# What you should do:
In the entries below, find each line with the string "agent" and copy it.

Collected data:
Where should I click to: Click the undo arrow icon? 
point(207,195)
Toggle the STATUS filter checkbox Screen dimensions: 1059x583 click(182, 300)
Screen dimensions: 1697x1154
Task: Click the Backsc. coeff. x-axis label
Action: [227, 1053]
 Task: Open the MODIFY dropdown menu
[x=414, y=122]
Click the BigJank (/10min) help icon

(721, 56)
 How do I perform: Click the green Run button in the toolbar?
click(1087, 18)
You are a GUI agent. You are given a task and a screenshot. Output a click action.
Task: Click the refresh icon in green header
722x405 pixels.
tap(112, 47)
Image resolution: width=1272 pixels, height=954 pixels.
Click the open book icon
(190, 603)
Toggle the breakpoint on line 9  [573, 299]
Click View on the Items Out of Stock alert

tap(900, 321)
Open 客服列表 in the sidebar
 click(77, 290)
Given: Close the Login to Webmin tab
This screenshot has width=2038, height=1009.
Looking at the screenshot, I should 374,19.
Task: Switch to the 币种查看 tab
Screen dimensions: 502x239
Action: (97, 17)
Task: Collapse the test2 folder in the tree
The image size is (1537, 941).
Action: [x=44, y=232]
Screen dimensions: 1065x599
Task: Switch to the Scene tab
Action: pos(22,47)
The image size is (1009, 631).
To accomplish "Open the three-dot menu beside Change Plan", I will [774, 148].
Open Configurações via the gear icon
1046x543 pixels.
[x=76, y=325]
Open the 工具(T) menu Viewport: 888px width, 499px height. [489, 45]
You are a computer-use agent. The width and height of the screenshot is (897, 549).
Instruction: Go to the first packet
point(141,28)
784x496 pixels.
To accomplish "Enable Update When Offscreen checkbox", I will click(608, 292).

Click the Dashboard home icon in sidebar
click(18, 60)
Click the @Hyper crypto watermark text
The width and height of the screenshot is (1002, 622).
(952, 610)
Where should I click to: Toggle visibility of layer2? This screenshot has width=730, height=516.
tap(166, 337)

# Response to this exercise:
You are a GUI agent. You are given a task and a screenshot. Output a click action.
You are a computer-use agent. The width and height of the screenshot is (897, 549).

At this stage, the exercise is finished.